(Saved data entries)

= Beginning of Section =

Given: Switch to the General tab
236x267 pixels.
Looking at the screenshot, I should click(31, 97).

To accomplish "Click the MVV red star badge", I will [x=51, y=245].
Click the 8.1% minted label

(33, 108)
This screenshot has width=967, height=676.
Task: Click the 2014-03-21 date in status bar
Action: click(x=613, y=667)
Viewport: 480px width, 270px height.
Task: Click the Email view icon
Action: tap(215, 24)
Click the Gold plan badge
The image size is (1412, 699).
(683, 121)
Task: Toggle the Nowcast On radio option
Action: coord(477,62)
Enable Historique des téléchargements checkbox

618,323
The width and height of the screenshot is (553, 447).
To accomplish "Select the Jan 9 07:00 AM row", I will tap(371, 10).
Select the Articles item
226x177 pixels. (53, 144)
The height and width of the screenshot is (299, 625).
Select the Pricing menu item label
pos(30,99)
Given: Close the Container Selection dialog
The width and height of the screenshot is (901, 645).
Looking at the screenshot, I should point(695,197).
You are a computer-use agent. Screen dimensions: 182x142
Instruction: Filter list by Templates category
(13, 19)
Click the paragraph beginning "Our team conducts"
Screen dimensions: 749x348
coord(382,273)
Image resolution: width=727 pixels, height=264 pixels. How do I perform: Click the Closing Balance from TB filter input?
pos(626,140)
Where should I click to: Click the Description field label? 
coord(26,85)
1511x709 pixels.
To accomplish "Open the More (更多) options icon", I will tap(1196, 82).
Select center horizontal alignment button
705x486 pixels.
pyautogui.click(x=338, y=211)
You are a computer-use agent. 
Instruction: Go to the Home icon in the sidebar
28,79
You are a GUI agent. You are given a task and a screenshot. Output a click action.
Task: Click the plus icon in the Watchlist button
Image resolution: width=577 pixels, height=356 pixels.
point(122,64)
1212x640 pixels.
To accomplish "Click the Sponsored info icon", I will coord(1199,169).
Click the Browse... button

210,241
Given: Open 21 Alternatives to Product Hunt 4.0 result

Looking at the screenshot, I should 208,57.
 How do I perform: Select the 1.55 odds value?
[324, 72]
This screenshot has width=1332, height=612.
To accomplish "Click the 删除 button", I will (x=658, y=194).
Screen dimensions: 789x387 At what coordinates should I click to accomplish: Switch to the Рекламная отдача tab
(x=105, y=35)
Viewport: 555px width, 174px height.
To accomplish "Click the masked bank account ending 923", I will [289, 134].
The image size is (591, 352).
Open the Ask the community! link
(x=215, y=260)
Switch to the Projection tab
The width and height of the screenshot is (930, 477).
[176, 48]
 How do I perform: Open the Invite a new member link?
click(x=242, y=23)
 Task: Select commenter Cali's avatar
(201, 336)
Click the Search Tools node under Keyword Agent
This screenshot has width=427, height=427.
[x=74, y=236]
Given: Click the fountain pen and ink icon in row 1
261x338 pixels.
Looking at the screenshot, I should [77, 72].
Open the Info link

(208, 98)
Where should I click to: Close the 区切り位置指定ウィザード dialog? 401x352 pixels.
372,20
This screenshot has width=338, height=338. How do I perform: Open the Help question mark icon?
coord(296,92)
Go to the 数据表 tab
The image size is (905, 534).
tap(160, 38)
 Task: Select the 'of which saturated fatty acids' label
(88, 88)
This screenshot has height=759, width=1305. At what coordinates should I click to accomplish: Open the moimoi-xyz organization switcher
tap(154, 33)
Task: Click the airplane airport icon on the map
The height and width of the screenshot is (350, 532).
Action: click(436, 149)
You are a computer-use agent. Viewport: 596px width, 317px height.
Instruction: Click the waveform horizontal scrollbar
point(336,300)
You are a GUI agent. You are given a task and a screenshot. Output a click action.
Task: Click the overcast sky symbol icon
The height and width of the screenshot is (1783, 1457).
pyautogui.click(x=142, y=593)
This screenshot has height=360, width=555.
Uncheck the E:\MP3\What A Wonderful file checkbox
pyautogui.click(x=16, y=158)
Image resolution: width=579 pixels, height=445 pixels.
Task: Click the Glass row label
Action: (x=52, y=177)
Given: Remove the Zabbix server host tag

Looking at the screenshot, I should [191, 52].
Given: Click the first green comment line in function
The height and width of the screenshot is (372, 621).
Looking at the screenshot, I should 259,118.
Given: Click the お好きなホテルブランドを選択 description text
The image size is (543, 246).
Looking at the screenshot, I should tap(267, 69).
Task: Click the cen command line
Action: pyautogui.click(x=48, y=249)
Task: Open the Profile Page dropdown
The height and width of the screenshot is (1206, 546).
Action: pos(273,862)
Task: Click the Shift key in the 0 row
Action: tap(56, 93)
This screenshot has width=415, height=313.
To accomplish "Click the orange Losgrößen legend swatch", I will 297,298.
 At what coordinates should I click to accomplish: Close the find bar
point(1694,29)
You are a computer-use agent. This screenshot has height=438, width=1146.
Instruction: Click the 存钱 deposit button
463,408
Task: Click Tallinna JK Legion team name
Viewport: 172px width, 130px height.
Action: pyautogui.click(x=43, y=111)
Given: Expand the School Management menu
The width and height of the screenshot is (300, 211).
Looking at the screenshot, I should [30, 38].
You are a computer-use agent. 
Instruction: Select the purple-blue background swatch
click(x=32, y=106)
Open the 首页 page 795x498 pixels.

= End of Section =

Description of the task —
When you reach the end of the records, set them all down again exactly.

Task answer —
Given: Switch to the General tab
236x267 pixels.
Looking at the screenshot, I should click(31, 97).

To accomplish "Click the MVV red star badge", I will [x=51, y=245].
Click the 8.1% minted label

(33, 108)
This screenshot has width=967, height=676.
Task: Click the 2014-03-21 date in status bar
Action: click(x=613, y=667)
Viewport: 480px width, 270px height.
Task: Click the Email view icon
Action: tap(215, 24)
Click the Gold plan badge
The image size is (1412, 699).
(683, 121)
Task: Toggle the Nowcast On radio option
Action: coord(477,62)
Enable Historique des téléchargements checkbox

618,323
The width and height of the screenshot is (553, 447).
To accomplish "Select the Jan 9 07:00 AM row", I will tap(371, 10).
Select the Articles item
226x177 pixels. (53, 144)
The height and width of the screenshot is (299, 625).
Select the Pricing menu item label
pos(30,99)
Given: Close the Container Selection dialog
The width and height of the screenshot is (901, 645).
Looking at the screenshot, I should point(695,197).
You are a computer-use agent. Screen dimensions: 182x142
Instruction: Filter list by Templates category
(13, 19)
Click the paragraph beginning "Our team conducts"
Screen dimensions: 749x348
coord(382,273)
Image resolution: width=727 pixels, height=264 pixels. How do I perform: Click the Closing Balance from TB filter input?
pos(626,140)
Where should I click to: Click the Description field label? 
coord(26,85)
1511x709 pixels.
To accomplish "Open the More (更多) options icon", I will tap(1196, 82).
Select center horizontal alignment button
705x486 pixels.
pyautogui.click(x=338, y=211)
You are a computer-use agent. 
Instruction: Go to the Home icon in the sidebar
28,79
You are a GUI agent. You are given a task and a screenshot. Output a click action.
Task: Click the plus icon in the Watchlist button
Image resolution: width=577 pixels, height=356 pixels.
point(122,64)
1212x640 pixels.
To accomplish "Click the Sponsored info icon", I will coord(1199,169).
Click the Browse... button

210,241
Given: Open 21 Alternatives to Product Hunt 4.0 result

Looking at the screenshot, I should 208,57.
 How do I perform: Select the 1.55 odds value?
[324, 72]
This screenshot has width=1332, height=612.
To accomplish "Click the 删除 button", I will (x=658, y=194).
Screen dimensions: 789x387 At what coordinates should I click to accomplish: Switch to the Рекламная отдача tab
(x=105, y=35)
Viewport: 555px width, 174px height.
To accomplish "Click the masked bank account ending 923", I will [289, 134].
The image size is (591, 352).
Open the Ask the community! link
(x=215, y=260)
Switch to the Projection tab
The width and height of the screenshot is (930, 477).
[176, 48]
 How do I perform: Open the Invite a new member link?
click(x=242, y=23)
 Task: Select commenter Cali's avatar
(201, 336)
Click the Search Tools node under Keyword Agent
This screenshot has width=427, height=427.
[x=74, y=236]
Given: Click the fountain pen and ink icon in row 1
261x338 pixels.
Looking at the screenshot, I should [77, 72].
Open the Info link

(208, 98)
Where should I click to: Close the 区切り位置指定ウィザード dialog? 401x352 pixels.
372,20
This screenshot has width=338, height=338. How do I perform: Open the Help question mark icon?
coord(296,92)
Go to the 数据表 tab
The image size is (905, 534).
tap(160, 38)
 Task: Select the 'of which saturated fatty acids' label
(88, 88)
This screenshot has height=759, width=1305. At what coordinates should I click to accomplish: Open the moimoi-xyz organization switcher
tap(154, 33)
Task: Click the airplane airport icon on the map
The height and width of the screenshot is (350, 532).
Action: click(436, 149)
You are a computer-use agent. Viewport: 596px width, 317px height.
Instruction: Click the waveform horizontal scrollbar
point(336,300)
You are a GUI agent. You are given a task and a screenshot. Output a click action.
Task: Click the overcast sky symbol icon
The height and width of the screenshot is (1783, 1457).
pyautogui.click(x=142, y=593)
This screenshot has height=360, width=555.
Uncheck the E:\MP3\What A Wonderful file checkbox
pyautogui.click(x=16, y=158)
Image resolution: width=579 pixels, height=445 pixels.
Task: Click the Glass row label
Action: (x=52, y=177)
Given: Remove the Zabbix server host tag

Looking at the screenshot, I should [191, 52].
Given: Click the first green comment line in function
The height and width of the screenshot is (372, 621).
Looking at the screenshot, I should 259,118.
Given: Click the お好きなホテルブランドを選択 description text
The image size is (543, 246).
Looking at the screenshot, I should tap(267, 69).
Task: Click the cen command line
Action: pyautogui.click(x=48, y=249)
Task: Open the Profile Page dropdown
The height and width of the screenshot is (1206, 546).
Action: pos(273,862)
Task: Click the Shift key in the 0 row
Action: tap(56, 93)
This screenshot has width=415, height=313.
To accomplish "Click the orange Losgrößen legend swatch", I will 297,298.
 At what coordinates should I click to accomplish: Close the find bar
point(1694,29)
You are a computer-use agent. This screenshot has height=438, width=1146.
Instruction: Click the 存钱 deposit button
463,408
Task: Click Tallinna JK Legion team name
Viewport: 172px width, 130px height.
Action: pyautogui.click(x=43, y=111)
Given: Expand the School Management menu
The width and height of the screenshot is (300, 211).
Looking at the screenshot, I should [30, 38].
You are a computer-use agent. 
Instruction: Select the purple-blue background swatch
click(x=32, y=106)
Open the 首页 page 795x498 pixels.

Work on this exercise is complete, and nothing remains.